» GOAL OF THE EXERCISE:
Answer these questions using the patent listing for a wind power rotor blade below:
1. Which company is listed as the assignee?
2. On what date was the application filed?
3. According to the abstract, what two parts are joined to each other to make up the blade?

Title:
Rotor blade for wind power plants
Kind Code:
A1


Abstract:
A rotor blade for a wind power plant, comprising an upper shell and a lower shell which are joined to each other and have a trailing edge each, and which has a profile extending in the direction of flow and, at its rear end, exhibiting a profile trailing edge of a thickness, wherein the trailing edges of the upper and lower shells are spaced apart in at least one area of the rotor blade such that the thickness of the profile trailing edge is defined by one of the shells.



Inventors:
Rochholz, Hermann (Norderstedt, DE)
Application Number:
11/585594
Publication Date:
05/03/2007
Filing Date:
10/24/2006
Assignee:
Nordex Energy GmbH (Norderstedt, DE)
Primary Class:
International Classes:
B64C27/46
View Patent Images:



Primary Examiner:
KERSHTEYN, IGOR
Attorney, Agent or Firm:
VIDAS, ARRETT & STEINKRAUS, P.A. (Eden Prairie, MN, US)

» DATA EXCERPT:
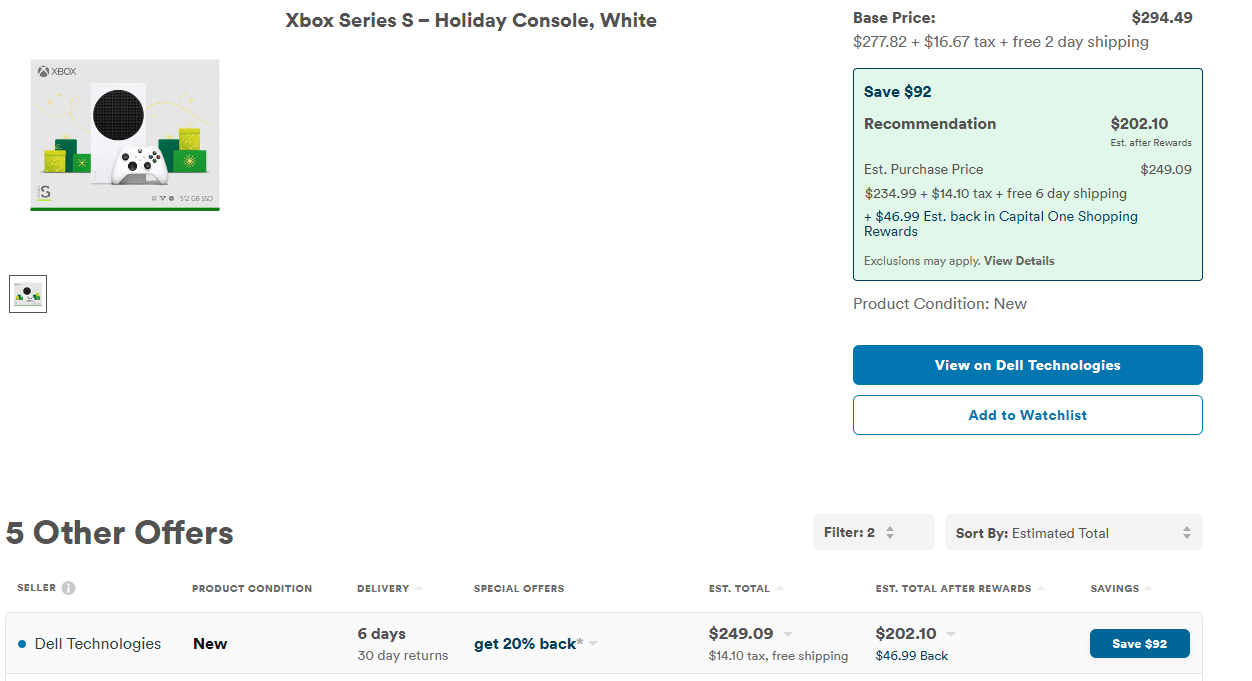Select the small Xbox product thumbnail
Viewport: 1252px width, 681px height.
pyautogui.click(x=28, y=294)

» OUTPUT:
1. Nordex Energy GmbH (Norderstedt, DE)
2. 10/24/2006
3. An upper shell and a lower shell